• GOAL OF THE EXERCISE
The lines below that include "status" are to be found and copied.

(Saved data entries)
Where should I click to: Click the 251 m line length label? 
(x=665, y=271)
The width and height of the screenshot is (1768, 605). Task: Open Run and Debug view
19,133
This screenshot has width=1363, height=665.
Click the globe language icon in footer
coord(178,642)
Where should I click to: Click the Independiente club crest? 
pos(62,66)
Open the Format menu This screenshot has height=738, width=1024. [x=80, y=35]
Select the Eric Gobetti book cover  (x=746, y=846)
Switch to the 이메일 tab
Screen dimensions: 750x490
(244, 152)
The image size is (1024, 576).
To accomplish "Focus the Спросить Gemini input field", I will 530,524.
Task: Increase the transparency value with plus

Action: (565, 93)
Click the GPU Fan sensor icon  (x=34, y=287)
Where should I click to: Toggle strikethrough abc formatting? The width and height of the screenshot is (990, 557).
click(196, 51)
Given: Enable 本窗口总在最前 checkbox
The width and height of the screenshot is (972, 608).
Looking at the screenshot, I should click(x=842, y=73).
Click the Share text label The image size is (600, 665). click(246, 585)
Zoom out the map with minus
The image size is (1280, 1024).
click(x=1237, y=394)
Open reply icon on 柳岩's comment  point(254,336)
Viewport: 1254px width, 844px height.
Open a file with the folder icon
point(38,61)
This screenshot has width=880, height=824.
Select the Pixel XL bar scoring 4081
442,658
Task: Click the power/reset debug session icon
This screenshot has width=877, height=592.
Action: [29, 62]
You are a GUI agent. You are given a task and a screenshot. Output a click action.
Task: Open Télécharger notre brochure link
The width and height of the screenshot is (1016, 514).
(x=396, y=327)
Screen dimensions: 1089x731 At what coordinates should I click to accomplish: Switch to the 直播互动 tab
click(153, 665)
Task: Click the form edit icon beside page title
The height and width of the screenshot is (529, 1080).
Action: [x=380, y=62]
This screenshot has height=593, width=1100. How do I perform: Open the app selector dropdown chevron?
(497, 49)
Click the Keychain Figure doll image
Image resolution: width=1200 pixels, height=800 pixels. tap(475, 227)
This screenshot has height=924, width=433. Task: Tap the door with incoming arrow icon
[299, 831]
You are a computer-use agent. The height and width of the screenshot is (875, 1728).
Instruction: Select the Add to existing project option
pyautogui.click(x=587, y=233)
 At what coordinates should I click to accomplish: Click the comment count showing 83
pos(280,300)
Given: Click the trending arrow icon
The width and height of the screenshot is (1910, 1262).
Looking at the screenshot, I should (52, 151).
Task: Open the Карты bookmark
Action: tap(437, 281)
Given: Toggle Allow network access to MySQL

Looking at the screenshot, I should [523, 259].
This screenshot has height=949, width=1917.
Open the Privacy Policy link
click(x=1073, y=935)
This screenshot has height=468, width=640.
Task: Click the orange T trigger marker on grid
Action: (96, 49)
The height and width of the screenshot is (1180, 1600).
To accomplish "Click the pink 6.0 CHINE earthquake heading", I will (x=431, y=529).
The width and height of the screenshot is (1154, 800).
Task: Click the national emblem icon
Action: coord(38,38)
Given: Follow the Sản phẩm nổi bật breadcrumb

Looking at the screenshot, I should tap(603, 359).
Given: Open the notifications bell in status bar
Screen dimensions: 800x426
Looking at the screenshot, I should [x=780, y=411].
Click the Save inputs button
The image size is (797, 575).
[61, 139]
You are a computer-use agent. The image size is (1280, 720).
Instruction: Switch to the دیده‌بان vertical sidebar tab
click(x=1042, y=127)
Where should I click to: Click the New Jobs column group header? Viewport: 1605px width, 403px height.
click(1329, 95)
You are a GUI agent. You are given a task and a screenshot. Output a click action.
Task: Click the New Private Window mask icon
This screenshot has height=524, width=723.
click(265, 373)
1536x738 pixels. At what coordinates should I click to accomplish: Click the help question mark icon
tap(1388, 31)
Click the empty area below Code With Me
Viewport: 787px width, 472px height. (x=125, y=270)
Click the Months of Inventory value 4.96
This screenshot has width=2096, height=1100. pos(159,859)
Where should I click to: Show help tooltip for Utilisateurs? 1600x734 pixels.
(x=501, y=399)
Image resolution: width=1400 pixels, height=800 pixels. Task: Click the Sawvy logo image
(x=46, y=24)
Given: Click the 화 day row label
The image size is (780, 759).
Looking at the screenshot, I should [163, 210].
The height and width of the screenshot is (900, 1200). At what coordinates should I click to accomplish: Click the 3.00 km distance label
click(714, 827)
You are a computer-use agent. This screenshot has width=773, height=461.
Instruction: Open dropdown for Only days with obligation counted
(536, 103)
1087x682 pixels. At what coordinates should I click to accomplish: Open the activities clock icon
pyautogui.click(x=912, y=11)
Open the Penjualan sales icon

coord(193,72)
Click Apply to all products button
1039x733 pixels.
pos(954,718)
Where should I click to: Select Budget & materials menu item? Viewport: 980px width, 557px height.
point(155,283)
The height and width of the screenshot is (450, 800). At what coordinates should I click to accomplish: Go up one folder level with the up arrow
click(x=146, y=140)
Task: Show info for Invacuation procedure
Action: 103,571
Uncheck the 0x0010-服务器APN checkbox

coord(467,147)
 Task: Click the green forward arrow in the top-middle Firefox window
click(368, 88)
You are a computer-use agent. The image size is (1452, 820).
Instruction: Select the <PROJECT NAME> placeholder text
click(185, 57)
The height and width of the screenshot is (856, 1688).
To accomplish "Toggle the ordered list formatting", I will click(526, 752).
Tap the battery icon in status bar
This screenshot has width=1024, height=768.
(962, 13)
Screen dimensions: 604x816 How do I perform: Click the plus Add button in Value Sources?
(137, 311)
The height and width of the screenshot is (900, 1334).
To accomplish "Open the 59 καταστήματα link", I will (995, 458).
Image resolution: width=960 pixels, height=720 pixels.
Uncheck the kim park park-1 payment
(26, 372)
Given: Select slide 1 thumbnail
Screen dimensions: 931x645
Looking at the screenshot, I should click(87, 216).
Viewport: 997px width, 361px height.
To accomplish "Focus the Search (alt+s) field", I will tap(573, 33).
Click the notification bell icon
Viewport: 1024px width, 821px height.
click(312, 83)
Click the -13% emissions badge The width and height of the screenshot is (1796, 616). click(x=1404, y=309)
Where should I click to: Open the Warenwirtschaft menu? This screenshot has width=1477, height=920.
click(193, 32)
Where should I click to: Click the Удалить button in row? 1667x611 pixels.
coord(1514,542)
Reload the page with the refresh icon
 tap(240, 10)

• WRITTEN RESPONSE
Given: Open the notifications bell in status bar
Tap the battery icon in status bar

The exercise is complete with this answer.